*Brief A*
In the news report on Omar Khadr's tribunal hearing, on what date was Khadr moved to solitary confinement?
*Brief B*
Reproduce the part of the news report on Omar Khadr's tribunal hearing between "Khadr is charged" and "rule by July.", inclusive.

GUANTANAMO BAY U.S. NAVAL BASE, Cuba (Reuters) - A Canadian teen charged with killing a U.S. Army medic in Afghanistan told a Guantanamo war crimes tribunal on Wednesday that he was being unfairly punished and would no longer participate.

Omar Khadr, 19, who the U.S. military says was trained by the al Qaeda militant group, told the court he was being punished for exercising his rights but did not elaborate. His military lawyer, Lt. Col. Colby Vokey, angrily said Khadr had been moved to solitary confinement "for no reason whatsoever" on March 30, making it difficult to prepare a defense.

"I say with my respect to you and everybody else here that I am boycotting these procedures until I (am) treated humanely and fair," the Toronto-born Khadr told the presiding officer during his pretrial hearing at the U.S. naval base in Guantanamo Bay, Cuba.

Khadr spoke softly but Vokey shouted and slapped the table during a heated argument with the presiding officer, Marine Col. Robert Chester, who recessed the hearing and asked to see Vokey in private.

The hearing resumed later under protest from the defense attorneys. They said it was an ethical violation for them to continue after their client asked them to take no further action until the solitary confinement ended. Chester said he would take up the issue later in the week.

Khadr remained in the courtroom and answered "Yes, sir," when Chester asked if he understood certain rights.

Khadr's father, Ahmed Said Khadr, an al Qaeda financier and close friend of Osama bin Laden, moved his family between Canada, Pakistan and Afghanistan and sent his son to al Qaeda training camps to learn how to use guns, grenades and explosives, the U.S. military has said.

The elder Khadr was killed in a shootout with Pakistani security forces in 2003.

His son's hearing began with a testy exchange over who had authority to grant Khadr's request for a Canadian lawyer to join the defense team. Chester said he would decide if he had that authority, once Vokey made the request in writing.

Vokey retorted that the tribunal rules were unclear and not based on any legal framework, a common complaint from military lawyers assigned to defend the 10 Guantanamo prisoners charged before the tribunals.

"There's no precedent here," Vokey fumed. "I don't know what rule to look to. I don't know what law to look to."

Pentagon officials said the tribunals are designed to provide full and fair trials while protecting U.S. national security during wartime. Human rights groups and lawyers say they are flawed.

Khadr is charged with conspiring to commit war crimes and with murdering U.S. Army Sgt. 1st Class Christopher Speer with a grenade during a firefight at a suspected al Qaeda compound in Afghanistan in 2002.

Khadr was 15 at the time. His lawyers said trying him before a military tribunal for crimes alleged to have been committed as a juvenile is a violation of international law.

Khadr now sports a short black beard and no longer looks like a child. He is being tried as an adult and would face life in prison if convicted.

Four Guantanamo defendants are scheduled for pretrial hearings this week before the tribunals President George W. Bush created after the September 11 attacks to try foreigners suspected of terrorism. The Supreme Court heard a challenge to their legitimacy last month and is expected to rule by July.

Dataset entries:
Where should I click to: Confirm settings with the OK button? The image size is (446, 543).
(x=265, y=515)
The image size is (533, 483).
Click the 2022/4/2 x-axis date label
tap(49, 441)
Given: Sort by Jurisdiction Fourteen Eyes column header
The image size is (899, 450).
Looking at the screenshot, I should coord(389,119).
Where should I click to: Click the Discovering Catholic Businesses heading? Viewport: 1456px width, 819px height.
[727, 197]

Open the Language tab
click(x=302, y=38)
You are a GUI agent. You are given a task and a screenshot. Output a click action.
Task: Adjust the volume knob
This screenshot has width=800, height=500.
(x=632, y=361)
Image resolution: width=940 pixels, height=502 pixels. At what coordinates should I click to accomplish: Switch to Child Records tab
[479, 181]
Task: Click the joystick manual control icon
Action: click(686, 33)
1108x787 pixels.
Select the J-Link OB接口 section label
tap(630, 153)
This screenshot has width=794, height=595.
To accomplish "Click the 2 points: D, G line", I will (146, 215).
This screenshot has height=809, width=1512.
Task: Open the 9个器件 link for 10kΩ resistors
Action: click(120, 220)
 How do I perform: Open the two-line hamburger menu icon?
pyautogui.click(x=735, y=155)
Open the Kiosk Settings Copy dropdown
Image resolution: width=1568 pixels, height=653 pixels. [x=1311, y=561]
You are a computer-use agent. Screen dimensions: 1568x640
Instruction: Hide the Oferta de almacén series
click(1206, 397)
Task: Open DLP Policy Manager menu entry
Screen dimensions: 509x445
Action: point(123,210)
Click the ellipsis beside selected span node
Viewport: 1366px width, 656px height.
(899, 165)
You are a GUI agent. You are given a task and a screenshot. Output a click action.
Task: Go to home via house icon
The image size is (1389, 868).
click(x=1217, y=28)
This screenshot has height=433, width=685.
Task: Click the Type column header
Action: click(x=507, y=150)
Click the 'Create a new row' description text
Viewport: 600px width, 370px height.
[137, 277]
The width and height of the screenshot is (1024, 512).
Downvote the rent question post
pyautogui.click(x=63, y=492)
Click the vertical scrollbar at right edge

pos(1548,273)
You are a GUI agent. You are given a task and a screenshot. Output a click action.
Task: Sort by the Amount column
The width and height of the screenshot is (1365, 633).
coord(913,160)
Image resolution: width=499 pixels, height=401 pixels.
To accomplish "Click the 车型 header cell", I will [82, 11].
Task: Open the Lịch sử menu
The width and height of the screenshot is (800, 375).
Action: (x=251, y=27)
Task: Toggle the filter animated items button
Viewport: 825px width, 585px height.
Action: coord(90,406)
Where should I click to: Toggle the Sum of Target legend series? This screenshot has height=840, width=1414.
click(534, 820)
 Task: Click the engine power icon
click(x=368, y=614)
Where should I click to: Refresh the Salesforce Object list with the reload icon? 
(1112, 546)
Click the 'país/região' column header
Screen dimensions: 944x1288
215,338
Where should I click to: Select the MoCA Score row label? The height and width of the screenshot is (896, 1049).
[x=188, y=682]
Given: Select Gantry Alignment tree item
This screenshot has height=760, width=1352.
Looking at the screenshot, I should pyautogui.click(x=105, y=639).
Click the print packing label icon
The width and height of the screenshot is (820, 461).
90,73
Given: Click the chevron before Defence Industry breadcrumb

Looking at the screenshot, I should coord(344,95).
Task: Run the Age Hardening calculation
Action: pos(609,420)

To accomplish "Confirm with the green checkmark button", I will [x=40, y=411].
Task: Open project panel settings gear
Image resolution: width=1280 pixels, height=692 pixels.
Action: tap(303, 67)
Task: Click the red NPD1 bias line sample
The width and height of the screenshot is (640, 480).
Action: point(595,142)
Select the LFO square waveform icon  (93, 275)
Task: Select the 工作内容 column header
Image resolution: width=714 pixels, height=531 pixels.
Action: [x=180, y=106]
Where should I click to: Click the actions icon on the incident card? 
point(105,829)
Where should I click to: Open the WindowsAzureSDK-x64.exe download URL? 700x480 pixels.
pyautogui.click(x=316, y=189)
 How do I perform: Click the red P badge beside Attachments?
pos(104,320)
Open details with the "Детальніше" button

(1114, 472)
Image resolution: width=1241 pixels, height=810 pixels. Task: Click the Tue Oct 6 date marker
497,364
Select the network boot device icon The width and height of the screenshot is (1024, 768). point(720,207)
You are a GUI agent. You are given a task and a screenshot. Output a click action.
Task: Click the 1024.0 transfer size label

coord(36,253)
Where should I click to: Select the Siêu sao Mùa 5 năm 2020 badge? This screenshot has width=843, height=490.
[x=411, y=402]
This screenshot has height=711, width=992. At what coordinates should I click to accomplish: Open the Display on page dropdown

*Your solution A*
March 30

*Your solution B*
Khadr is charged with conspiring to commit war crimes and with murdering U.S. Army Sgt. 1st Class Christopher Speer with a grenade during a firefight at a suspected al Qaeda compound in Afghanistan in 2002.

Khadr was 15 at the time. His lawyers said trying him before a military tribunal for crimes alleged to have been committed as a juvenile is a violation of international law.

Khadr now sports a short black beard and no longer looks like a child. He is being tried as an adult and would face life in prison if convicted.

Four Guantanamo defendants are scheduled for pretrial hearings this week before the tribunals President George W. Bush created after the September 11 attacks to try foreigners suspected of terrorism. The Supreme Court heard a challenge to their legitimacy last month and is expected to rule by July.